Une estrade en bambou ornée de tentures et abritée sous un immense vélum est installée sur les bords du fleuve. Elle est destinée aux officiers de la garnison et aux autorités annamites, qui pourront assister de là aux jeunes populaires organisées par les soins du Tông dôc.

Devant cette tribune s’étend un terrain bien battu et bien aplani sur lequel ont été dressés des mâts de cocagne, des balançoires et des théâtres en plein vent. Les mâts sont soigneusement frottés à l’huile de coco. Au sommet sont exposées les ligatures de sapèques qui doivent récompenser le vainqueur. Les Annamites grimpent avec une agilité merveilleuse en se servant de leurs pieds comme organe de préhension, absolument comme les singes. Quand ils sont fatigués, ils peuvent s’arrêter pour se reposer, au milieu de leur ascension, en saisissant en quelque sorte le mât entre le gros orteil, fortement convulsé en dedans, et les autres doigts du pied.

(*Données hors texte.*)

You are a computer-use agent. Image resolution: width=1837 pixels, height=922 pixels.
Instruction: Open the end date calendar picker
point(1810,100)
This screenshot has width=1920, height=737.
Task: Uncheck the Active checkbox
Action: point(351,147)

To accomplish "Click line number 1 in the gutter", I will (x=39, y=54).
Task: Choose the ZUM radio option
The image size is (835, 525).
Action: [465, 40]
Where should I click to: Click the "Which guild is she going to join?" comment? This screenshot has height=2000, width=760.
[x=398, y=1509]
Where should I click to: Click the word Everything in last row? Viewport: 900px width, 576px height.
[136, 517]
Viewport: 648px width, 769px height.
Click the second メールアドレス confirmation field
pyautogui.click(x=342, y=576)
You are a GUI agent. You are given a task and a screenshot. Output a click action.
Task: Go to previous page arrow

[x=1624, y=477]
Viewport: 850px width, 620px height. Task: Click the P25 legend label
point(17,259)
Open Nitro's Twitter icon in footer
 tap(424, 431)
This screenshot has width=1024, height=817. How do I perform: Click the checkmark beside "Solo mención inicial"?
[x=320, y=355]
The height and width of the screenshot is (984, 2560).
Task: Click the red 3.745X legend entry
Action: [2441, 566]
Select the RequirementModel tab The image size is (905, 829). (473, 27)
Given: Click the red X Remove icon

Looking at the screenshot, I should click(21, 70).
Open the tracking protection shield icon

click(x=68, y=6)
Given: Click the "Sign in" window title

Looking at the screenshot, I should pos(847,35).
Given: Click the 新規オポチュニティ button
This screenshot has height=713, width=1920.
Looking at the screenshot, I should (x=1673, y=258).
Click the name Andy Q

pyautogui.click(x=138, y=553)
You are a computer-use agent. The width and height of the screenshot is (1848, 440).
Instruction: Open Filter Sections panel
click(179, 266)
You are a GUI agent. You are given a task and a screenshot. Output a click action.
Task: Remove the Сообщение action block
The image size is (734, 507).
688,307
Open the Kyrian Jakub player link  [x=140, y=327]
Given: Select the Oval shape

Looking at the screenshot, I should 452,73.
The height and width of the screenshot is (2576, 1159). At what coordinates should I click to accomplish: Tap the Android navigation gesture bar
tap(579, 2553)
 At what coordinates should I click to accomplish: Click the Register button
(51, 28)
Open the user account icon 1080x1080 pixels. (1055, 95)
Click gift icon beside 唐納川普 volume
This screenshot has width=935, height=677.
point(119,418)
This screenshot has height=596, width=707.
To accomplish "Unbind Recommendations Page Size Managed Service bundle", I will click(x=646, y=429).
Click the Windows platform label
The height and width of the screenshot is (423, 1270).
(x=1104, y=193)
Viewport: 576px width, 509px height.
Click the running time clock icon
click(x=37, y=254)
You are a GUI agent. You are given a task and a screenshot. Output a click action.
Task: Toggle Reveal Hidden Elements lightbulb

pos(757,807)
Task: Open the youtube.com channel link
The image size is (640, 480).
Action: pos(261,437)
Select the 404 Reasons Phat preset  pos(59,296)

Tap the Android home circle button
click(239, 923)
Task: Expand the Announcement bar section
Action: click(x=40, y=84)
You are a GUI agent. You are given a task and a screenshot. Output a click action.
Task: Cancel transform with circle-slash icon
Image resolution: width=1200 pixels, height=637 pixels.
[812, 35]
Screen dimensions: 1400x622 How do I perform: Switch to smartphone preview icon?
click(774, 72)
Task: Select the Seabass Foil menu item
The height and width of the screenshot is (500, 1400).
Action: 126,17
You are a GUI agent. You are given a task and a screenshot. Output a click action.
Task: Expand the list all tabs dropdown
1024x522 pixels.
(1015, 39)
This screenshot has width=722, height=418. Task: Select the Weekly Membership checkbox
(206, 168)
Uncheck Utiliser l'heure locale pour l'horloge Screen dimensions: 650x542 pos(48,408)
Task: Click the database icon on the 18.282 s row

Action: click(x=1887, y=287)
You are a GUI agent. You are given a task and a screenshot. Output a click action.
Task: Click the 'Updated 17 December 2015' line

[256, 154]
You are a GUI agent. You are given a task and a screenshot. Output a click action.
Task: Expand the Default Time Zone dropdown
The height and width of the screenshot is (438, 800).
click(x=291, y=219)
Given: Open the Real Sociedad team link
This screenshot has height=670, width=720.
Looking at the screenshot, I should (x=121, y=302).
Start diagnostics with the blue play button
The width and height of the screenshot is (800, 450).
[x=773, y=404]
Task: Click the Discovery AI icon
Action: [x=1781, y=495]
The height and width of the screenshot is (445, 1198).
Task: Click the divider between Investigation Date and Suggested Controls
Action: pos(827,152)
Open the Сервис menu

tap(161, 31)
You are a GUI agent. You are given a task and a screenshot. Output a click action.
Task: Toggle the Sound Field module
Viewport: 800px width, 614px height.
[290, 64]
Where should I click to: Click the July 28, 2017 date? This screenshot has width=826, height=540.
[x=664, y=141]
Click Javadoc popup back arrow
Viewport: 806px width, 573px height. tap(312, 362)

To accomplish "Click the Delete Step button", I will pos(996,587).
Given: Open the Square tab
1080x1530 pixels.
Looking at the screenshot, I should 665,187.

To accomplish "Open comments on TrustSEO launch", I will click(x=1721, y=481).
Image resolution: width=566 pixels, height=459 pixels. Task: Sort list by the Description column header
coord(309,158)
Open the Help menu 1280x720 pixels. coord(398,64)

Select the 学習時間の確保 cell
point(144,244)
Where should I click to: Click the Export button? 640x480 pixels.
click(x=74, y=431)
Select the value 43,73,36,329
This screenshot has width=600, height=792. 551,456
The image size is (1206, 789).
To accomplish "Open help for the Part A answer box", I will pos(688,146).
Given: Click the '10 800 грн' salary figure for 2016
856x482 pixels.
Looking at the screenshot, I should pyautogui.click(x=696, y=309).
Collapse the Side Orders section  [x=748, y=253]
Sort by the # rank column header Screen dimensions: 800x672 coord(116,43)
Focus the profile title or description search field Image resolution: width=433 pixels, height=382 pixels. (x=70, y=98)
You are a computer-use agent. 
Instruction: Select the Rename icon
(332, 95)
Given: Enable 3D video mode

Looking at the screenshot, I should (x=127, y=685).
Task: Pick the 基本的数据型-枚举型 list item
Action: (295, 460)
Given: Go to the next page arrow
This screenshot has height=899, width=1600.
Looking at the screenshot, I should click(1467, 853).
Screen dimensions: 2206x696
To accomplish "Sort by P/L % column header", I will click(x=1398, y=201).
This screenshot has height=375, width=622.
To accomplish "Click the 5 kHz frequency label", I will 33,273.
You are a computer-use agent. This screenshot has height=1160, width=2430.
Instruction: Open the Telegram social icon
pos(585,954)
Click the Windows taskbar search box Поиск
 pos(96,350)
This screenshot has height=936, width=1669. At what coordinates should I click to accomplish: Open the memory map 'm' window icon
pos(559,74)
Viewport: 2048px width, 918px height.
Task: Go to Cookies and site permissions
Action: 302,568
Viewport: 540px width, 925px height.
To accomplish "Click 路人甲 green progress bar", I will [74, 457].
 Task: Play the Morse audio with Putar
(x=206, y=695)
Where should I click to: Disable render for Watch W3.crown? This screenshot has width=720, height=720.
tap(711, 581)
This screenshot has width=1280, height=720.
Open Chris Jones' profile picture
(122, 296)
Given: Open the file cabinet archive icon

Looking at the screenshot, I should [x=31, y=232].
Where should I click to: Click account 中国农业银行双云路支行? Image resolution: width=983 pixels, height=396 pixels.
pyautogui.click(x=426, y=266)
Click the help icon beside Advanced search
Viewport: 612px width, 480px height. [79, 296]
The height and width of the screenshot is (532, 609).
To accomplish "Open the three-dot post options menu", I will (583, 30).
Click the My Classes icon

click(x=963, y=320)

Dans un coin de la place, un théâtre de marionnettes, agencé comme nos guignols du Luxembourg ou des Tuileries, attire un nombreux public qui applaudit à tout rompre et qui rit à gorge déployée. Les petits acteurs en bois, hauts de 20 cm, vont, viennent et se démènent comme des personnes naturelles.

Réjouissances populaires

L’auteur décrit longuement d’autres réjouissances populaires : opéra classique tuông, jeu d’un homme aux yeux bandés attrapant une chèvre dans un enclos, course au cochon, régates, jeux de hasard…

«Je suis invité par le Résident de France à un dîner de gala auquel participent les autorités vietnamiennes, poursuit le Dr Hocquard. À la fin du banquet, l’interprète de la Résidence se lève, et s’avance, un papier à la main pour lire la traduction annamite d’une allocution adressée aux mandarins par le résident de France. Le Tông dôc répond dans la même langue, puis nous sortons tous dans la cour où nous attendent les danseurs indigènes».

Les autorités coloniales faisaient célébrer leur 14 juillet en terre «annamite» en se gardant de rappeler la signification de cette fête de la Liberté. Le lettré patriote et poète Nguyên Khuyên, n’hésitait pas à dénoncer ce jeu de dupe. Il a rimé non sans amertume :

«Chapeau ! J’admire ceux qui organisent ces jeux,

Autant de plaisir, autant de honte pour nous !»

Aujourd’hui, le 14 juillet est célébré à Hanoi avec sa vraie signification sous le signe de la liberté, de l’égalité et de la fraternité des peuples.